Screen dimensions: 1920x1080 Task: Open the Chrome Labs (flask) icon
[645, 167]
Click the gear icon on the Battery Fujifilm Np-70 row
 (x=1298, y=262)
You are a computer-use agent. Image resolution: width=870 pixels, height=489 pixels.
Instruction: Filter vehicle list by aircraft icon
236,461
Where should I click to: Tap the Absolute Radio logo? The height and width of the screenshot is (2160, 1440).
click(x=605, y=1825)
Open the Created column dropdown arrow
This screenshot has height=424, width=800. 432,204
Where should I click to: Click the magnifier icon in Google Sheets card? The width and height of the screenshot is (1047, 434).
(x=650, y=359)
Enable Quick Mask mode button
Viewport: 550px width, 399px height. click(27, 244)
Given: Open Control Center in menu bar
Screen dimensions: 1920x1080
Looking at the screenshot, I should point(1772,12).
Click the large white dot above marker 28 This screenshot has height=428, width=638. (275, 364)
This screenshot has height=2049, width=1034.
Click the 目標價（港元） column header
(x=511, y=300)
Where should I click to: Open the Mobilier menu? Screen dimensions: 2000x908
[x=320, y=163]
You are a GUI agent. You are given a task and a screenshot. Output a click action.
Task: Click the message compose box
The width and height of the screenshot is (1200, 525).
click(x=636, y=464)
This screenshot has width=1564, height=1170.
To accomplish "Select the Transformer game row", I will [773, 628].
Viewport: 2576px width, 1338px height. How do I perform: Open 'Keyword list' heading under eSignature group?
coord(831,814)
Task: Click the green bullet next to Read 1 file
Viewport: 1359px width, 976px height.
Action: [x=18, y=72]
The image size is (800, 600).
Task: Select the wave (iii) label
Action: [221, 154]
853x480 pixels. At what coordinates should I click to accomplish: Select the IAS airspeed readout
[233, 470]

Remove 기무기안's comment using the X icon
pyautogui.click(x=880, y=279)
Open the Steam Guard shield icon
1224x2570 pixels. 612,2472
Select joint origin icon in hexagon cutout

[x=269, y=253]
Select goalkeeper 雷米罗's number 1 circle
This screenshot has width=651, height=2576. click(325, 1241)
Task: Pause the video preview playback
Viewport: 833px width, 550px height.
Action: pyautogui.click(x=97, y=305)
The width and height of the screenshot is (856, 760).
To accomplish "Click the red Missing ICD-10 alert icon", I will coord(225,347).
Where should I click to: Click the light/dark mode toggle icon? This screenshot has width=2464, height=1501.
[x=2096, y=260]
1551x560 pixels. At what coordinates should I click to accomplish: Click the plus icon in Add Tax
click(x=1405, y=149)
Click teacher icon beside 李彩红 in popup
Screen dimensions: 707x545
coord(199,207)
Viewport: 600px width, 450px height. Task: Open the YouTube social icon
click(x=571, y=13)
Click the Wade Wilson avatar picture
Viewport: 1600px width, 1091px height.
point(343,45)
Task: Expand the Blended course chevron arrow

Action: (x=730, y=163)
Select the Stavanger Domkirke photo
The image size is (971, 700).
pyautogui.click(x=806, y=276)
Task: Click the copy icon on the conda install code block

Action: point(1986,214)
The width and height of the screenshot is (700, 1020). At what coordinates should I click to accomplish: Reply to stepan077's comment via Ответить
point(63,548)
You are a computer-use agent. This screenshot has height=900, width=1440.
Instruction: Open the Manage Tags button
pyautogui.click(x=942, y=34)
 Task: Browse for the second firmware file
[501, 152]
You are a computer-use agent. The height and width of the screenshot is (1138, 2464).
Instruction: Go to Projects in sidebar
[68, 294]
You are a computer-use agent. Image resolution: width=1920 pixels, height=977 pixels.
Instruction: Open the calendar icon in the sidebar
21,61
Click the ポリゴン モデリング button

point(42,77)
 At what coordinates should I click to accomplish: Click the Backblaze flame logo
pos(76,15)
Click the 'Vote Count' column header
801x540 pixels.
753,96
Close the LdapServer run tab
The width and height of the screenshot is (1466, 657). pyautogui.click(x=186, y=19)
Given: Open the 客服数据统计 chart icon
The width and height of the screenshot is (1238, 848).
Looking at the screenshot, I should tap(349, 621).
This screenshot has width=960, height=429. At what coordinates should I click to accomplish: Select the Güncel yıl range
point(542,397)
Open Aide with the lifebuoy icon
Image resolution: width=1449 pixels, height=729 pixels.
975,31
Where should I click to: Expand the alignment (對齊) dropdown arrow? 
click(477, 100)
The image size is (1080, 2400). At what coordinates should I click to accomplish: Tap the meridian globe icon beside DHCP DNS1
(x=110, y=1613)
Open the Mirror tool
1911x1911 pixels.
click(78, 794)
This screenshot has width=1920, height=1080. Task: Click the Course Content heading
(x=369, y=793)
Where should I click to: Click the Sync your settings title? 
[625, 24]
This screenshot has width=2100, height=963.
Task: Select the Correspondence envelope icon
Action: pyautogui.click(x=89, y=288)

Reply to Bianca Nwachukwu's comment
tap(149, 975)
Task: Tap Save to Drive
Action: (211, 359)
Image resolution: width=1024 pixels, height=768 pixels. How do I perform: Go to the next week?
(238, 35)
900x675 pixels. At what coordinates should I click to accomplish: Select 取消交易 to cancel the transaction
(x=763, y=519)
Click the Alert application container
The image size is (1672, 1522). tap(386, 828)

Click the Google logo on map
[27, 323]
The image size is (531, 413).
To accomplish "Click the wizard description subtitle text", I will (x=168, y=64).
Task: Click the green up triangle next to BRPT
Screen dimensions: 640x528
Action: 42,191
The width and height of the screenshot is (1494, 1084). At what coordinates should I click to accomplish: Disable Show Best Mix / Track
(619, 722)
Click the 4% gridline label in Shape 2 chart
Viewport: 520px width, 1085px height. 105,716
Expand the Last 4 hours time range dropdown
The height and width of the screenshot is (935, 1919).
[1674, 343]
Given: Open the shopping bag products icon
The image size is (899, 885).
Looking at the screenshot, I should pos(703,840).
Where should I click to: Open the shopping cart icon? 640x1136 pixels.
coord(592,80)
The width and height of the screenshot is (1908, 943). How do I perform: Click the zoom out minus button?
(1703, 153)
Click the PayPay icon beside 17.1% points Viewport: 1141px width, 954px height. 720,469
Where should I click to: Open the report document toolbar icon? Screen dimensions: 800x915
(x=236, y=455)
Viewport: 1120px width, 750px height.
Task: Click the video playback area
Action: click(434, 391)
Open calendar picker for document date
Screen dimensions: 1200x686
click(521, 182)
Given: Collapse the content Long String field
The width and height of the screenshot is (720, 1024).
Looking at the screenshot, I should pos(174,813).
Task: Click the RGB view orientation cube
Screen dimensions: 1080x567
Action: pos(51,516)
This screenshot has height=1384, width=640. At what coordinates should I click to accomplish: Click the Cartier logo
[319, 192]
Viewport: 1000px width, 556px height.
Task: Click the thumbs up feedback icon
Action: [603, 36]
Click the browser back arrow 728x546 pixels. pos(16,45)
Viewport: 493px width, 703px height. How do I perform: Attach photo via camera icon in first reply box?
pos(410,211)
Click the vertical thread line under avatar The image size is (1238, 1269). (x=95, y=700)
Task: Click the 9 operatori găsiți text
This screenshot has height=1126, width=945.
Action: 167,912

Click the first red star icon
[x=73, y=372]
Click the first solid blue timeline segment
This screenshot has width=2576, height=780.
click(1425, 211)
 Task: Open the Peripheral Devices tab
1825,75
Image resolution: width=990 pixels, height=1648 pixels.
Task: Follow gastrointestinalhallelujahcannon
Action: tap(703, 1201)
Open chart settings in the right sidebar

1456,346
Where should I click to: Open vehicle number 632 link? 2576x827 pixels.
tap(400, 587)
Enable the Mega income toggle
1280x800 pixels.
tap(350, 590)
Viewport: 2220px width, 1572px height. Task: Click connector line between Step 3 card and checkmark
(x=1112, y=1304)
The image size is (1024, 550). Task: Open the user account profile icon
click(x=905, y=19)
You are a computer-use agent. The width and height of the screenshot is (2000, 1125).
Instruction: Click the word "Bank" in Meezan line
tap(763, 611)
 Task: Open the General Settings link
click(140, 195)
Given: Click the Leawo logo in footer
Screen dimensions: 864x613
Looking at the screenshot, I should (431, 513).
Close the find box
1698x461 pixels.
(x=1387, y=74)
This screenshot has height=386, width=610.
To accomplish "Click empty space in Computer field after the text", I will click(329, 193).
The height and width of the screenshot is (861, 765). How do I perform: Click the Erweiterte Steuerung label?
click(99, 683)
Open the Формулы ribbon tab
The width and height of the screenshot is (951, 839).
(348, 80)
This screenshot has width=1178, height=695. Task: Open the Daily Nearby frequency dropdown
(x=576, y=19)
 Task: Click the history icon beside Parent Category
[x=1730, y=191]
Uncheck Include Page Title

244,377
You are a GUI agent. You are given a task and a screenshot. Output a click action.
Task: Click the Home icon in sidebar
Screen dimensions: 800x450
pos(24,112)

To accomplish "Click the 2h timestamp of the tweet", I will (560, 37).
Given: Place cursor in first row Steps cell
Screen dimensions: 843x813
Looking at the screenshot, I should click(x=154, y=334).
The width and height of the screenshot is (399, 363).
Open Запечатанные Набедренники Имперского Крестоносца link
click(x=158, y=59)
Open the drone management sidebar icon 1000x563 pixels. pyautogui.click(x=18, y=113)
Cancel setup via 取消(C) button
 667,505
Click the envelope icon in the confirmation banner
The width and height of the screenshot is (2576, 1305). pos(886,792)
◇ ◇ ◇ ◇
Find and copy each line above that includes the string "green".

Task: Click the green bullet next to Read 1 file
Task: Click the green up triangle next to BRPT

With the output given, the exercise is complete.